Array ([[[12, 13, 14, 15]])]

#水平分割不能切一维数组

#通过vspilt函数对二维数组进行分割, the second position of the function is the number of blocks divided into. As long as the number of rows in the array is divisible by the number of blocks divided, we can split the array into a given number of blocks

Combination and segmentation of arrays

Contact Us

The content source of this page is from Internet, which doesn't represent Alibaba Cloud's opinion; products and services mentioned on that page don't have any relationship with Alibaba Cloud. If the content of the page makes you feel confusing, please write us an email, we will handle the problem within 5 days after receiving your email.

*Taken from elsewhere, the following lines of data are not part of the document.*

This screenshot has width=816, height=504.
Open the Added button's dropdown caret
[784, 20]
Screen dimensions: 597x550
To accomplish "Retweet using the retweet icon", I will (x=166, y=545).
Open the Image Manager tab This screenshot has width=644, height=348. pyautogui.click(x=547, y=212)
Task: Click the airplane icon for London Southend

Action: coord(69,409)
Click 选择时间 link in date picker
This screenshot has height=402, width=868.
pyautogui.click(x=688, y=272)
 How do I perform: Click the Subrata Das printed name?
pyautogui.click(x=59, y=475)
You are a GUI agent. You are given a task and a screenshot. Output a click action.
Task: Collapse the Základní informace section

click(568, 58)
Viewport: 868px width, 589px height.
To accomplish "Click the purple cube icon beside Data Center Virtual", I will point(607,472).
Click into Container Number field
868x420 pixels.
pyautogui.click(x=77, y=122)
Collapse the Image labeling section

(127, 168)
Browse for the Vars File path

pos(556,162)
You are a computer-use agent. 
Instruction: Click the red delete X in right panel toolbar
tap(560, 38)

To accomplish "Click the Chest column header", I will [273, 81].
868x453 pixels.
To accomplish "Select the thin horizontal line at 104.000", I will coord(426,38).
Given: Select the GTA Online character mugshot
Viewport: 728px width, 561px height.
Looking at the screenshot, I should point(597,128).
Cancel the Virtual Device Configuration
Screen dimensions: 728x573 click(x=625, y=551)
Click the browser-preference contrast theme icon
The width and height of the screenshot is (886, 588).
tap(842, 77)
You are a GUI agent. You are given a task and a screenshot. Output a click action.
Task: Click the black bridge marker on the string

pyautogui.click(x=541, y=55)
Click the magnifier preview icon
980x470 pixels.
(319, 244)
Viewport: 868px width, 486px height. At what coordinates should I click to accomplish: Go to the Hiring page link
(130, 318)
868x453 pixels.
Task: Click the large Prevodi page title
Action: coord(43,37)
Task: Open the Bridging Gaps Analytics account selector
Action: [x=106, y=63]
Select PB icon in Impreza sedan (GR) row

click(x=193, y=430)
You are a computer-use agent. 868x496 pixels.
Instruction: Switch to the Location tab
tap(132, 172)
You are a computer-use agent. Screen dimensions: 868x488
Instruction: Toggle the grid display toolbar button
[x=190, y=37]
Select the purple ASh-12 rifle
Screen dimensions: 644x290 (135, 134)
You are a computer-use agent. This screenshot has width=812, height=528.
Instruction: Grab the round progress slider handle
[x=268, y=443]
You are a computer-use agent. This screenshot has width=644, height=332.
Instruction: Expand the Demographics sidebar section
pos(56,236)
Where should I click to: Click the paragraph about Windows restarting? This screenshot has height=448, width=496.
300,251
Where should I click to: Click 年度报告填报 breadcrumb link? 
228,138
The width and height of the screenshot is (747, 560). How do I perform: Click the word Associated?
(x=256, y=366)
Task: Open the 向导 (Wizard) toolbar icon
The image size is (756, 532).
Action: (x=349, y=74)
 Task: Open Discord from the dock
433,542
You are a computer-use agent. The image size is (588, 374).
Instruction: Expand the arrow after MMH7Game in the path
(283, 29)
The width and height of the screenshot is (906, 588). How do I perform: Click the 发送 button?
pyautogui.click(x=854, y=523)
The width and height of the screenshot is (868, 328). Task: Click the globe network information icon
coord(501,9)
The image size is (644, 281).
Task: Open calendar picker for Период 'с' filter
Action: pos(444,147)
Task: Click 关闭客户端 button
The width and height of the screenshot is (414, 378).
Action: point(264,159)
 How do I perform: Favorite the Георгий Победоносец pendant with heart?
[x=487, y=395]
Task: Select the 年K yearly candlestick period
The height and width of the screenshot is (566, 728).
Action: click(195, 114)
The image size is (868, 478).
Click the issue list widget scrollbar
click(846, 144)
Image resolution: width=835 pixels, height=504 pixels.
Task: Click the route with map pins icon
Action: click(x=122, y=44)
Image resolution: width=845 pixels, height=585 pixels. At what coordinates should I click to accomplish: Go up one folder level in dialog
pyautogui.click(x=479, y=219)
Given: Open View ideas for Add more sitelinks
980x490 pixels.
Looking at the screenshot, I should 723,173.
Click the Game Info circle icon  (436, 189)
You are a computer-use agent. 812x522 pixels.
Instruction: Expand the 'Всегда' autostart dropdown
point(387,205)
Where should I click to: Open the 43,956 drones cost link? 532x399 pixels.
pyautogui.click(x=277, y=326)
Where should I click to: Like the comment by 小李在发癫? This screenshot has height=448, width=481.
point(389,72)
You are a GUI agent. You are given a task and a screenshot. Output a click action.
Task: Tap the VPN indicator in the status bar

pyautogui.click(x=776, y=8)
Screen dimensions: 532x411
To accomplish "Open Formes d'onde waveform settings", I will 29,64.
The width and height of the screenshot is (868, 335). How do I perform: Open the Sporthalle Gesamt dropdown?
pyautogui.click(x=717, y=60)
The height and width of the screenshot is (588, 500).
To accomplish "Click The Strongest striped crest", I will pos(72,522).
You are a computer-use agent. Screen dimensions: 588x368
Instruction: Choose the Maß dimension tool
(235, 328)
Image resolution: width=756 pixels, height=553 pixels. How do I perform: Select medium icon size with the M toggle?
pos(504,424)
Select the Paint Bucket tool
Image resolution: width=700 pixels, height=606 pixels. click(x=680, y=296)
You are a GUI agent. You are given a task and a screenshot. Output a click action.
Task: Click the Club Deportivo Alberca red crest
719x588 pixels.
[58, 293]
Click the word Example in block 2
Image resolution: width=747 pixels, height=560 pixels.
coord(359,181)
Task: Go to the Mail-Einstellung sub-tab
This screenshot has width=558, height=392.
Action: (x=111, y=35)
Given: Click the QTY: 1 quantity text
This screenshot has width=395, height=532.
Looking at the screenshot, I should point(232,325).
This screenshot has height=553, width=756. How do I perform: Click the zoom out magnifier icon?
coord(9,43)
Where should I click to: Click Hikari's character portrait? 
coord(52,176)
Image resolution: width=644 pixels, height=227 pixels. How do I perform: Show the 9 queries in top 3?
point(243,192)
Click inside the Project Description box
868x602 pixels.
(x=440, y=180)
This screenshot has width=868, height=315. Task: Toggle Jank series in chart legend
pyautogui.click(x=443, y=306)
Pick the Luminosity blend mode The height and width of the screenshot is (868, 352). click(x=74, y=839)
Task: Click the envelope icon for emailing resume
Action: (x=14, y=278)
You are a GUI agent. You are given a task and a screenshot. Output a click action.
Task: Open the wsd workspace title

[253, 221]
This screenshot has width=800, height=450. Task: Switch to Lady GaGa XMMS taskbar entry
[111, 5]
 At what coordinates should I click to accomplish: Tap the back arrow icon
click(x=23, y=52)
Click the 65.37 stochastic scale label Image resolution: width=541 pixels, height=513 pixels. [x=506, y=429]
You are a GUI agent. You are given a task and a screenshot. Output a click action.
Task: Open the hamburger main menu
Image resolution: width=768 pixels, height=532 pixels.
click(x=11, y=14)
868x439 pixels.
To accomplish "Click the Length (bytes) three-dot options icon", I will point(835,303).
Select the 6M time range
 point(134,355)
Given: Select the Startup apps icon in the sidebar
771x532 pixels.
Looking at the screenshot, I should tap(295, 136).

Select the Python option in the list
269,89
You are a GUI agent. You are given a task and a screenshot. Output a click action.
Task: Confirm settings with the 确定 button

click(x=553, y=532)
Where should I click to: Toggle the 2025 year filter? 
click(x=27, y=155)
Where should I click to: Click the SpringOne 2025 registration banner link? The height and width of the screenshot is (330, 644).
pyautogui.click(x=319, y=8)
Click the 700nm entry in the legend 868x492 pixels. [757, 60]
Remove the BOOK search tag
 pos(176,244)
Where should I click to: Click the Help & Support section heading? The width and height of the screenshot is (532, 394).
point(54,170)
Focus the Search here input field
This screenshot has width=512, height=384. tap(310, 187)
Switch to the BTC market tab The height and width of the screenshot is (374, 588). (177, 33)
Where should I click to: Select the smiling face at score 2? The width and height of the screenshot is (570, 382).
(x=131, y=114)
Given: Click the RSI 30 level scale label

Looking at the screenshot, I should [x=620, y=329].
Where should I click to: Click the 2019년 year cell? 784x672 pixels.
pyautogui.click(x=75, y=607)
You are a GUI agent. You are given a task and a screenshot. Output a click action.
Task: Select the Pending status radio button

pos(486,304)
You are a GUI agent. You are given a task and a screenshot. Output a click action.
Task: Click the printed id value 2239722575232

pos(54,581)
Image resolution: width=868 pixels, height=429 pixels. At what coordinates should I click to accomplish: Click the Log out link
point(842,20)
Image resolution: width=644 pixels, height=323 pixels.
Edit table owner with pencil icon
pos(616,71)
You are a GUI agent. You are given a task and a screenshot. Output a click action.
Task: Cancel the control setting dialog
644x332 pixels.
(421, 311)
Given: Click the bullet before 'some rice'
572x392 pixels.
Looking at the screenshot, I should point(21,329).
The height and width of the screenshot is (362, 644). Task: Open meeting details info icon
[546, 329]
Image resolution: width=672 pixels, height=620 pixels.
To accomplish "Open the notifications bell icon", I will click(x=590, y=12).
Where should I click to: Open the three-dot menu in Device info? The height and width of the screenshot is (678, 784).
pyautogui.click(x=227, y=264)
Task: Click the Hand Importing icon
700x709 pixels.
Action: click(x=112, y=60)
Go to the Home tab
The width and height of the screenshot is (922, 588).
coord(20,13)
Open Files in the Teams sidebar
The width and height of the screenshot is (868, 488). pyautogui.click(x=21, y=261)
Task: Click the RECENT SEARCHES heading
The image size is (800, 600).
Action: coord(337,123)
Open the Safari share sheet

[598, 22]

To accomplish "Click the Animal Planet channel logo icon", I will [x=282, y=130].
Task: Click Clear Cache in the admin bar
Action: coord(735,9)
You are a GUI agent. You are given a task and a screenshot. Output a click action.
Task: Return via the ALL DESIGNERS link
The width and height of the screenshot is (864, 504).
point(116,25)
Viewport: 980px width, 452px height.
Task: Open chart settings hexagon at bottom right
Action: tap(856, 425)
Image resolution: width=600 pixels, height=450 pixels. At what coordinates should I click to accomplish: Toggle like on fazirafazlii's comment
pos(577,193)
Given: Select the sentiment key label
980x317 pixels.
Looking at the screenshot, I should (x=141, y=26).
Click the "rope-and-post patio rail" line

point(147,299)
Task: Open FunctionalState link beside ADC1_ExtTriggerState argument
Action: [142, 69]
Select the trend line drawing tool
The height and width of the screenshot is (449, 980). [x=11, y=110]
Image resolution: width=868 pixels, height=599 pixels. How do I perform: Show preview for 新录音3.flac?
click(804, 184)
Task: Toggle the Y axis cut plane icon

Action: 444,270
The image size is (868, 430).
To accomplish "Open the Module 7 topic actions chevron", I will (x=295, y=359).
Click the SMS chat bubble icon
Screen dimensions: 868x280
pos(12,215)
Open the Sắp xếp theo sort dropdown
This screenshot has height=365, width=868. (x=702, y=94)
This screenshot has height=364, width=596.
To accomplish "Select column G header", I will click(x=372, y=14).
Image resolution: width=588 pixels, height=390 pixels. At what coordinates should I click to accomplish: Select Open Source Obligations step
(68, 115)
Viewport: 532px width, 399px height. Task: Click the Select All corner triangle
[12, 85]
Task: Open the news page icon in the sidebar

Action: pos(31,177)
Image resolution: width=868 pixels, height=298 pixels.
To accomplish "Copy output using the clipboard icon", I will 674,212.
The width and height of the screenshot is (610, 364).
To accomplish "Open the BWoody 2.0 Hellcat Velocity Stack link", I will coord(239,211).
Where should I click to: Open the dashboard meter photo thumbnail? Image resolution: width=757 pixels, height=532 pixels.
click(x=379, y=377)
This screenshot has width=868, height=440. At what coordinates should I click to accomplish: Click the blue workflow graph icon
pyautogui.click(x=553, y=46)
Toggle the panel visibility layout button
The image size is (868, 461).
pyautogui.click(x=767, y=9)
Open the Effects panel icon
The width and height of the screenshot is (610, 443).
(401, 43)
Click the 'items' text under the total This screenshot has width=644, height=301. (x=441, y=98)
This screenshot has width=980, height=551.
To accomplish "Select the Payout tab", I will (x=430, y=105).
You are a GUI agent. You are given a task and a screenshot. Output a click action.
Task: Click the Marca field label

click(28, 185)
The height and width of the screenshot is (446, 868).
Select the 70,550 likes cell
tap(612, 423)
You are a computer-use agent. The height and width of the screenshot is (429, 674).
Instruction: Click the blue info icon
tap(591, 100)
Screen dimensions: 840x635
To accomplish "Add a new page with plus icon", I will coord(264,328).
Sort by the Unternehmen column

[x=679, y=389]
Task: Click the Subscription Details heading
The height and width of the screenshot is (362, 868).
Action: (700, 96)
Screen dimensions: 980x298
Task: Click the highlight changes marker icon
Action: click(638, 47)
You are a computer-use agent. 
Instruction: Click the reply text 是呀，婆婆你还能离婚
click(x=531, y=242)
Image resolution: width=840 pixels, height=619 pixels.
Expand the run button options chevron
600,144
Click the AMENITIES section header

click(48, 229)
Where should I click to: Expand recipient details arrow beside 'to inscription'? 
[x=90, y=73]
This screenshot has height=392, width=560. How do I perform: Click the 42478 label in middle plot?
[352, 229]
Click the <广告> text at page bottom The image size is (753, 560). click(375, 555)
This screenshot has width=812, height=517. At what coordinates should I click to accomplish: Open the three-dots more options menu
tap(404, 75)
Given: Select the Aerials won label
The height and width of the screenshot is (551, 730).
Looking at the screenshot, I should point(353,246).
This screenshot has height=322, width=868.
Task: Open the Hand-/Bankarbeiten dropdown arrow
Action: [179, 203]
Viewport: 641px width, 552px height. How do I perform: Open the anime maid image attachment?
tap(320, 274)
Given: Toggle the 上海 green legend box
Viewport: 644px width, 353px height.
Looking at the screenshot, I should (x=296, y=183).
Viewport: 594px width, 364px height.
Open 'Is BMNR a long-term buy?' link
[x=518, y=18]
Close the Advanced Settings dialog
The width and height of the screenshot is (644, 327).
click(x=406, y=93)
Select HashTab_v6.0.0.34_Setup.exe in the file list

If you find any instances of plagiarism from the community, please send an email to: info-contact@alibabacloud.com and provide relevant evidence. A staff member will contact you within 5 working days.

A Free Trial That Lets You Build Big!

Start building with 50+ products and up to 12 months usage for Elastic Compute Service

  • Sales Support

    1 on 1 presale consultation

  • After-Sales Support

    24/7 Technical Support 6 Free Tickets per Quarter Faster Response

  • Alibaba Cloud offers highly flexible support services tailored to meet your exact needs.